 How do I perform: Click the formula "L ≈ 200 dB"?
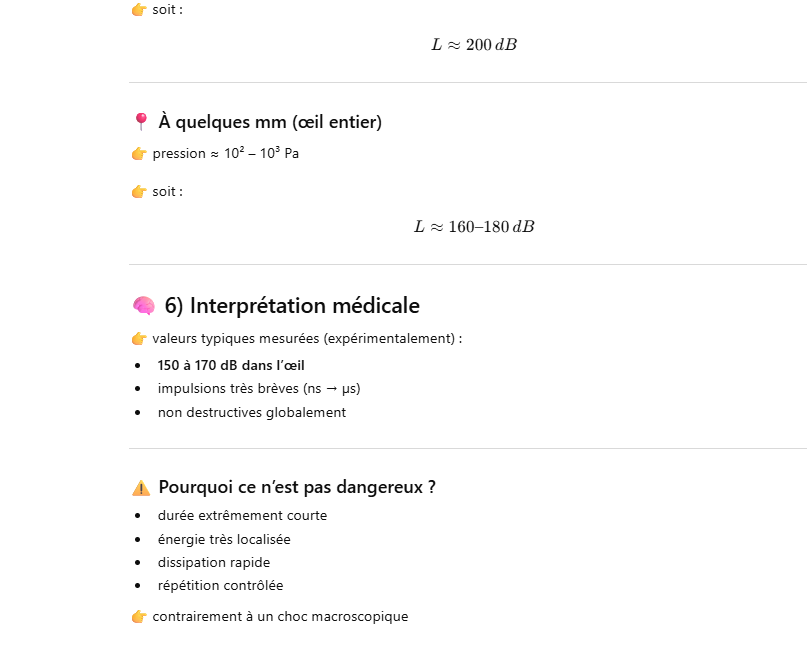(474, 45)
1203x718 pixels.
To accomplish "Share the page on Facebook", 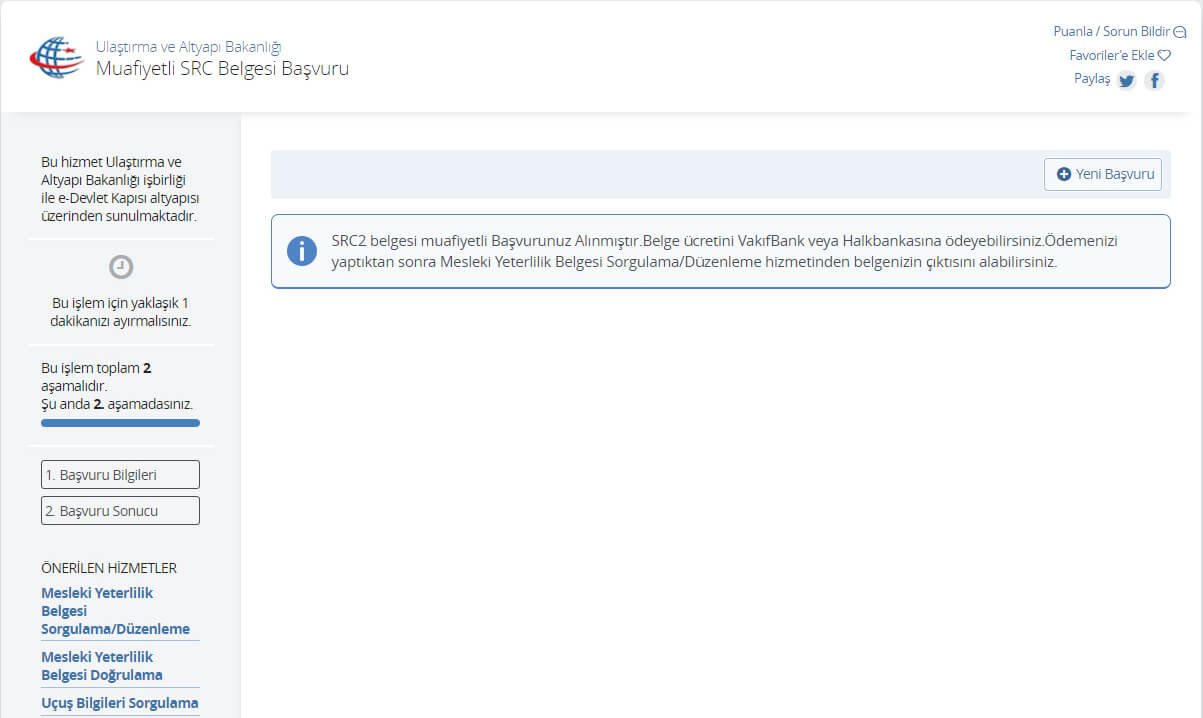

☆ ☆ ☆ ☆

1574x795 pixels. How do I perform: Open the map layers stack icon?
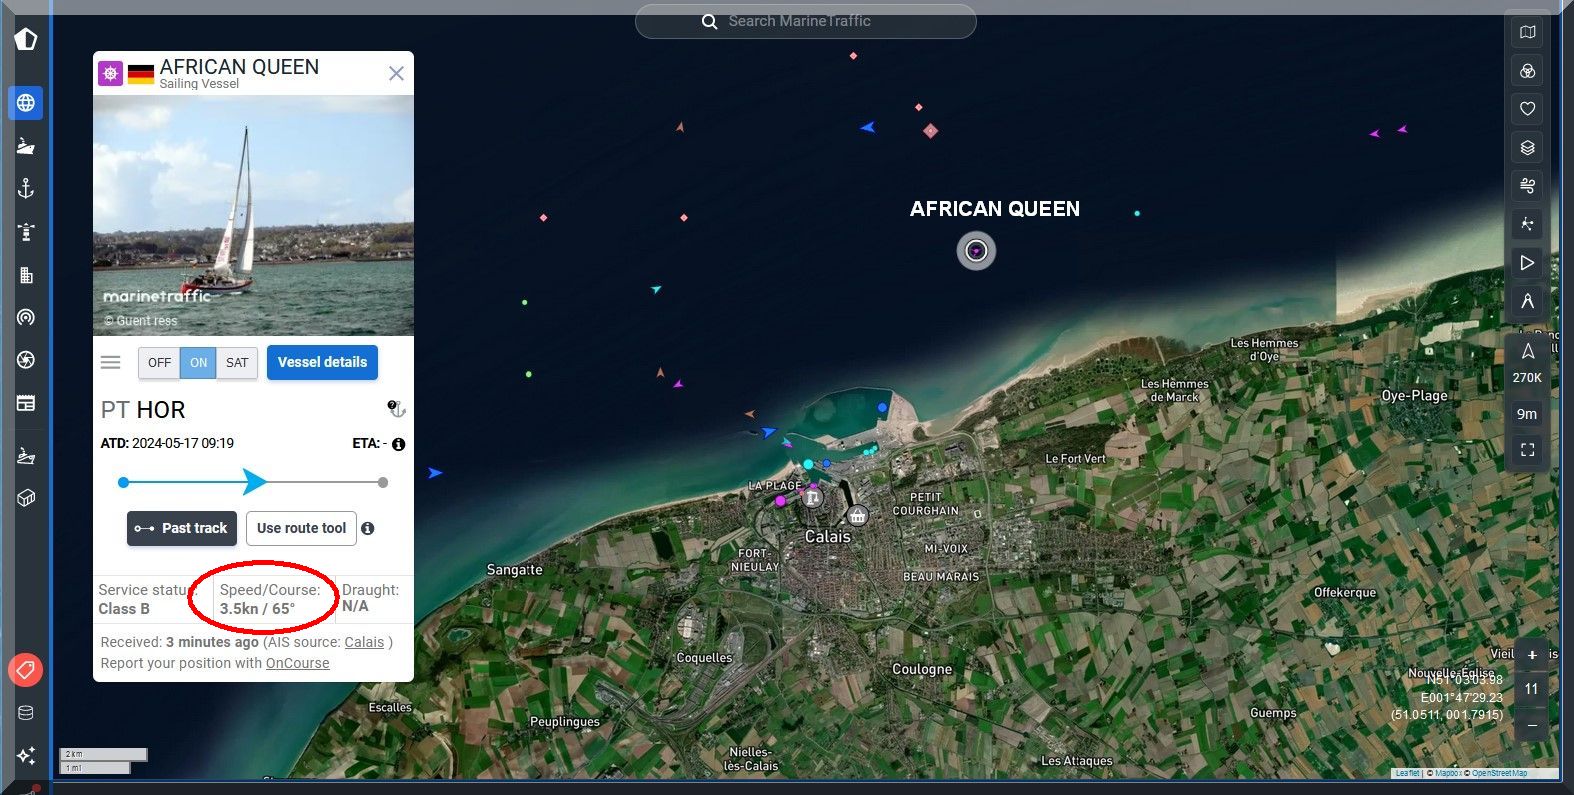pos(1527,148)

☆ ☆ ☆ ☆

_Aim of the exercise:_
Quote the lines above exactly, starting with the one that has "How do I perform: Click" and ending with the one that has "the page on"; drop the pictures and include nothing else.

_Worked solution:_
 How do I perform: Click the formula "L ≈ 200 dB"?
(474, 45)
1203x718 pixels.
To accomplish "Share the page on Facebook", 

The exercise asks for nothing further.